With strip_prefix: "rxtxmsg.payload.":

  • Target: rxtxmsg.payload.initial_net
  • Transforms to: initial_net
  • Matches upstream: initial_net

Aliases

When lineage isn't tracked in DataHub, use explicit aliases:

aliases:
  - source: "cassandra.prod_fuse.system_sale"
    targets:
      - "elasticsearch.default.jakes-sale-*"
      - "elasticsearch.default.pos-sale-*"
    column_mapping:
      "rxtxmsg.payload.initial_net": "initial_net"
      "rxtxmsg.payload.loyalty_customer_id": "loyalty_customer_id"

Aliases:

  • Support glob patterns in targets
  • Bypass lineage lookup entirely
  • Allow explicit column name mappings

Response Format

When lineage inheritance is active:

{
  "columns": [
    {"name": "rxtxmsg.payload.initial_net", "type": "DOUBLE"},
    {"name": "rxtxmsg.payload.initial_total", "type": "DOUBLE"}
  ],
  "semantic_context": {
    "description": "Elasticsearch index for sales data",
    "urn": "urn:li:dataset:(urn:li:dataPlatform:trino,elasticsearch.default.jakes-sale-2025,PROD)"
  },
  "column_context": {
    "rxtxmsg.payload.initial_net": {
      "description": "Net sale amount before adjustments",
      "glossary_terms": [
        {"urn": "urn:li:glossaryTerm:NetSaleAmount", "name": "Net Sale Amount"}
      ],
      "tags": ["financial"],
      "is_pii": false,
      "is_sensitive": false,
      "inherited_from": {
        "source_dataset": "urn:li:dataset:(urn:li:dataPlatform:cassandra,prod_fuse.system_sale,PROD)",
        "source_column": "initial_net",
        "hops": 1,
        "match_method": "name_transformed"
      }
    },
    "rxtxmsg.payload.initial_total": {
      "description": "Total sale amount including tax",
      "glossary_terms": [
        {"urn": "urn:li:glossaryTerm:TotalSaleAmount", "name": "Total Sale Amount"}
      ],
      "inherited_from": {
        "source_dataset": "urn:li:dataset:(urn:li:dataPlatform:cassandra,prod_fuse.system_sale,PROD)",
        "source_column": "initial_total",
        "hops": 1,
        "match_method": "name_transformed"
      }
    }
  },
  "inheritance_sources": [
    "urn:li:dataset:(urn:li:dataPlatform:cassandra,prod_fuse.system_sale,PROD)"
  ]
}

Provenance Fields

Field Description
source_dataset URN of the upstream dataset
source_column Column name in the upstream dataset
hops Distance from target (1 = direct upstream)
match_method How the column was matched

Inheritance Sources

The inheritance_sources array lists all upstream datasets that contributed metadata.

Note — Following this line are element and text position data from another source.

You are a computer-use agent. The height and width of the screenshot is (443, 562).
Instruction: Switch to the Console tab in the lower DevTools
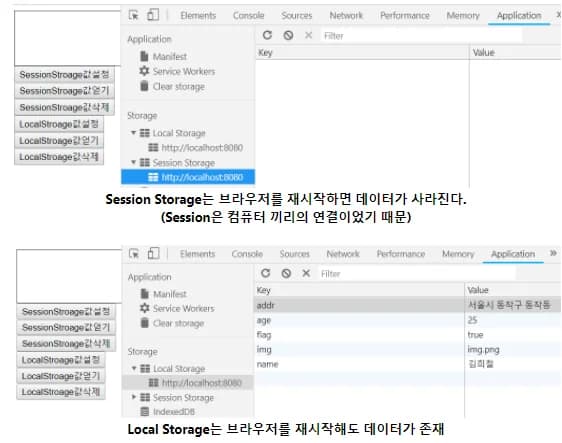[x=247, y=254]
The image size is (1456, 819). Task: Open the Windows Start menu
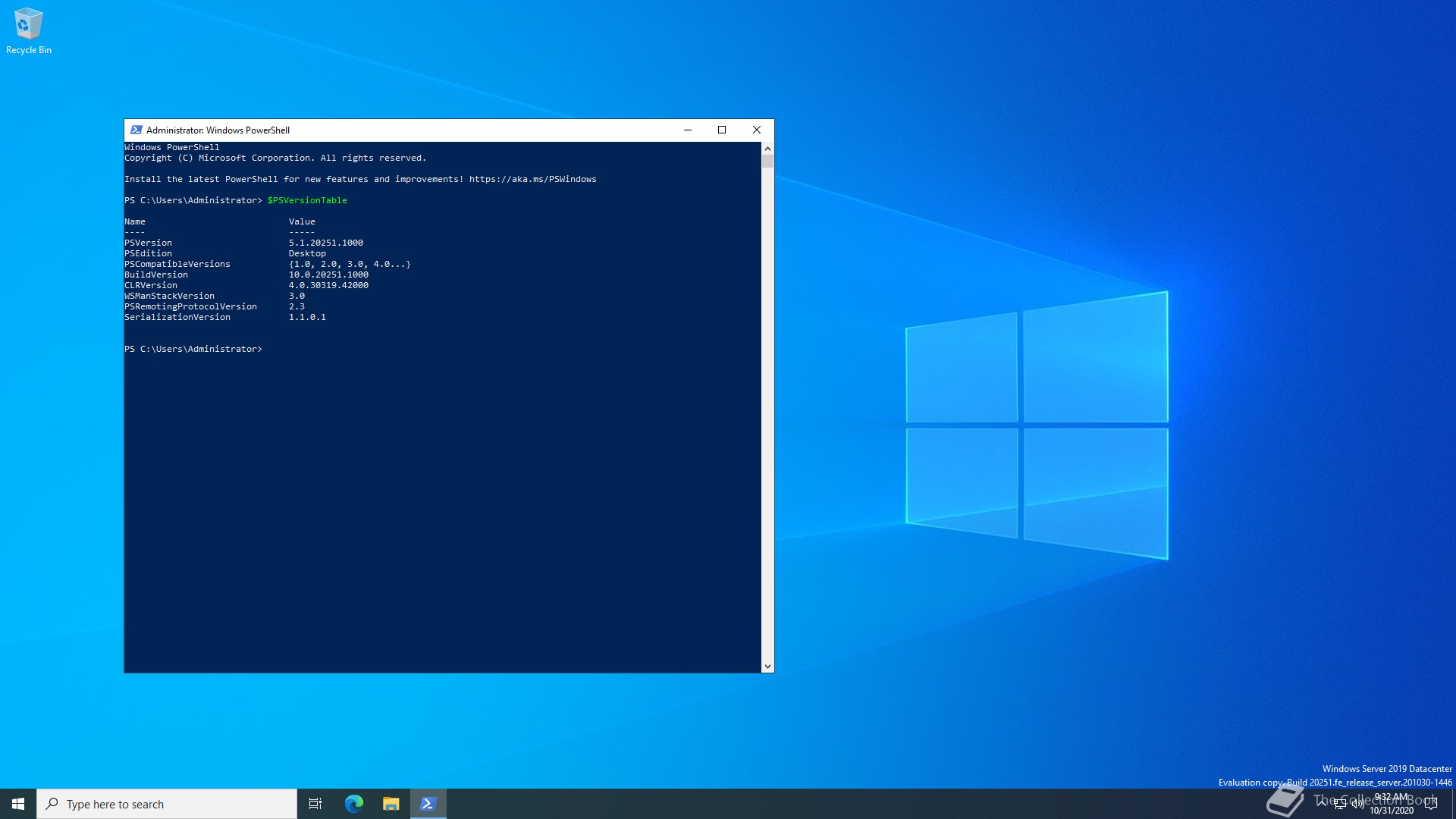pyautogui.click(x=18, y=804)
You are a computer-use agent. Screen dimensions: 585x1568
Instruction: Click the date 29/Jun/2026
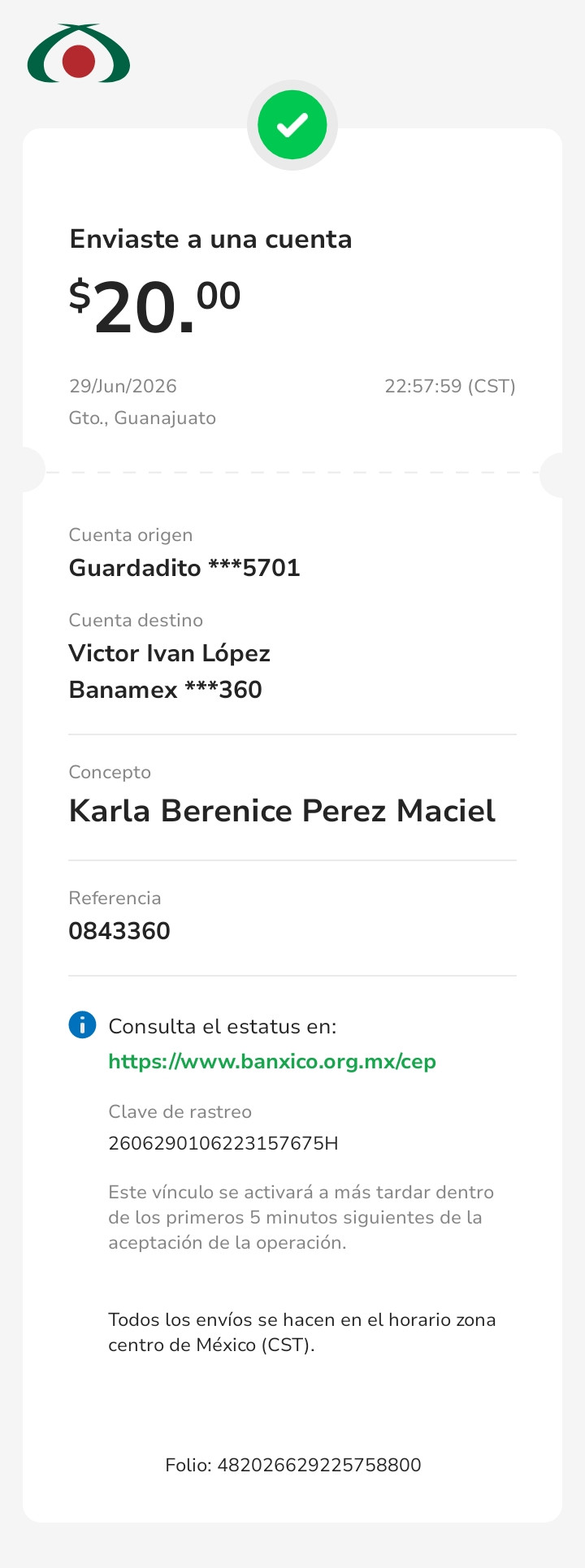click(123, 386)
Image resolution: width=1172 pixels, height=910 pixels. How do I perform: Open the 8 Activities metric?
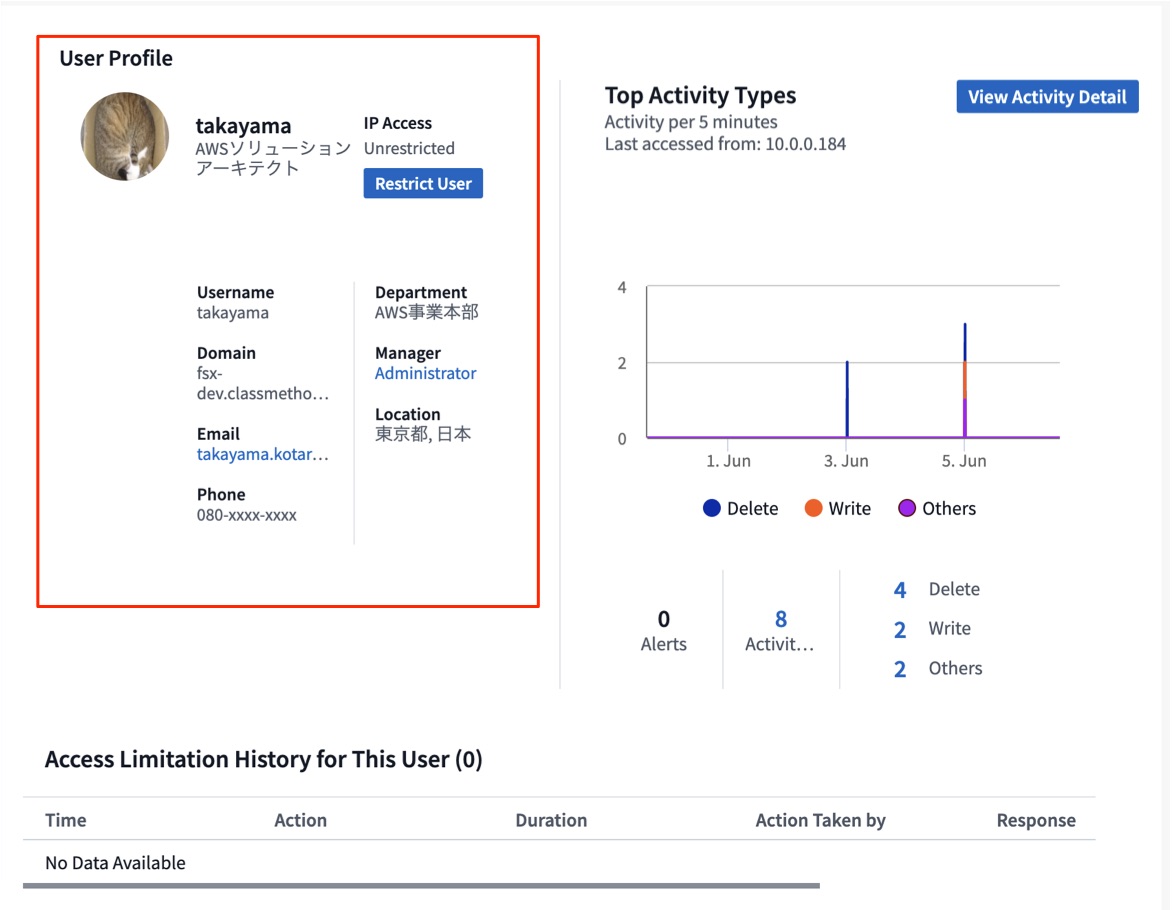(x=780, y=629)
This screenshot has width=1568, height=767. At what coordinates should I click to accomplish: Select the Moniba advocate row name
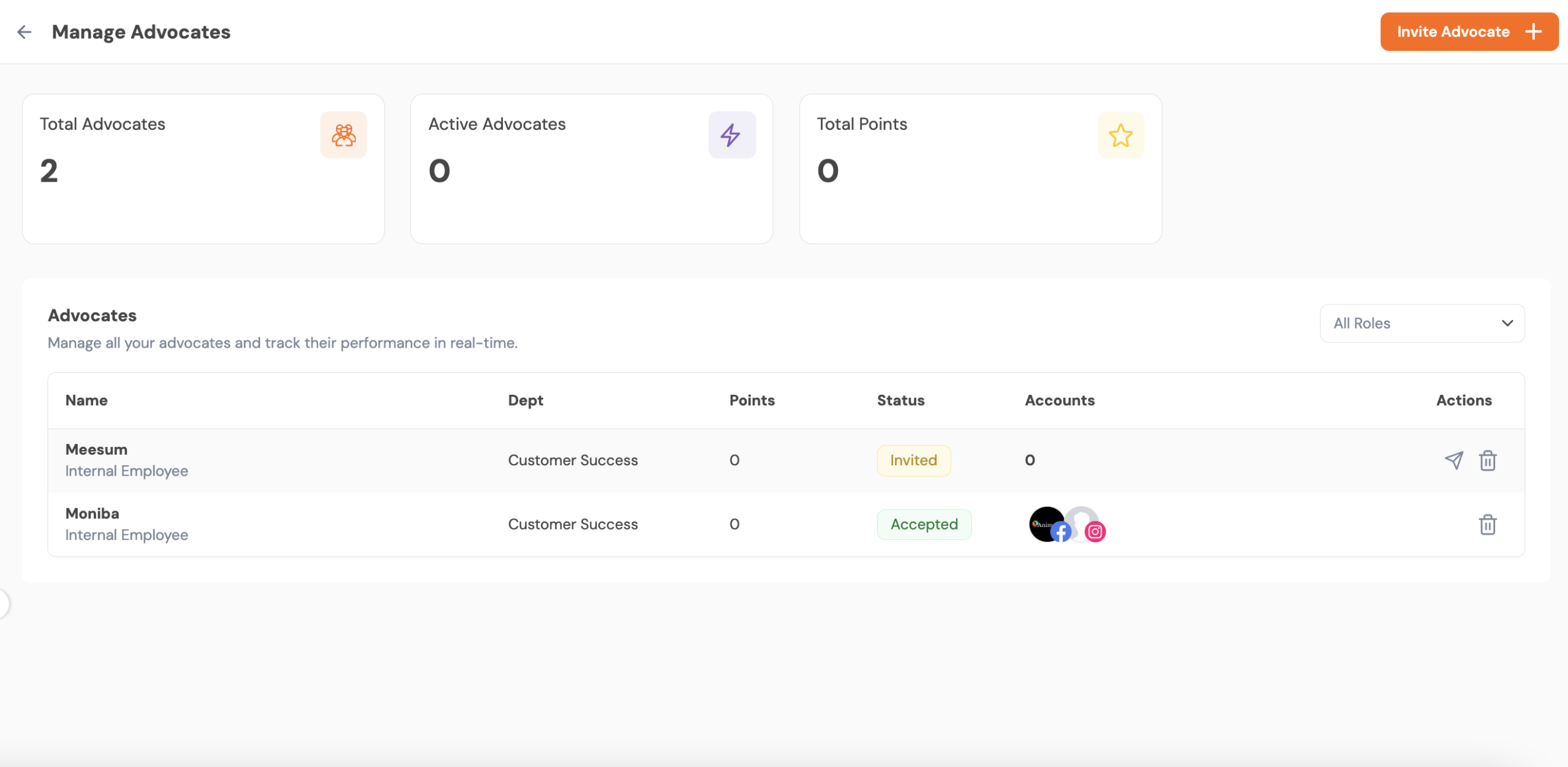[92, 514]
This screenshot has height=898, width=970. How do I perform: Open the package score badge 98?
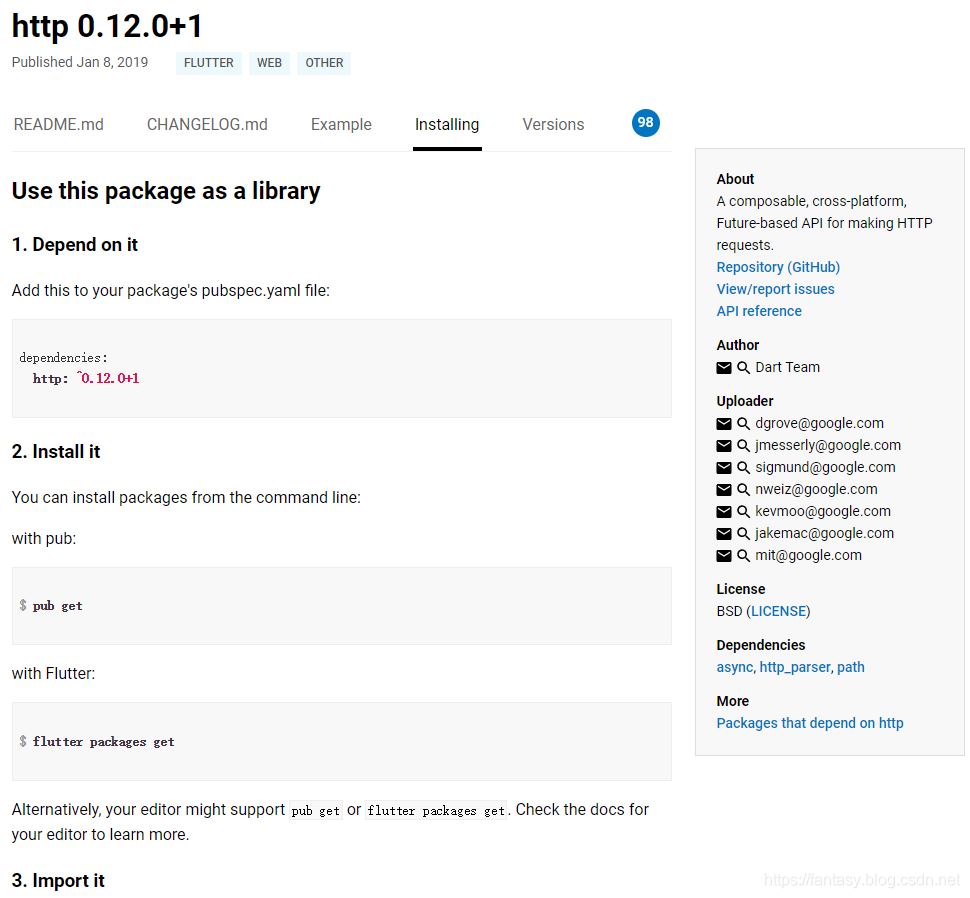(x=646, y=123)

Useful for:

  • Auditing where documentation came from
  • Understanding data lineage at a glance
  • Debugging inheritance behavior

Use Cases

Elasticsearch Indexes

JSON documents from Cassandra have nested paths:

column_transforms:
  - strip_prefix: "rxtxmsg.payload."
  - strip_prefix: "rxtxmsg.header."

Kafka Topics

Event streams derived from source tables. When column-level lineage is available in DataHub, precise mapping happens automatically.

Data Lakes

Parquet files derived from operational databases:

aliases:
  - source: "postgres.analytics.user_events"
    targets:
      - "s3.datalake.user-events-*"

Multi-Hop Lineage

Data flows through multiple transformations:

postgres.users → kafka.user-events → elasticsearch.user-search

With max_hops: 2, metadata can flow from postgres.users to elasticsearch.user-search even though there's an intermediate dataset.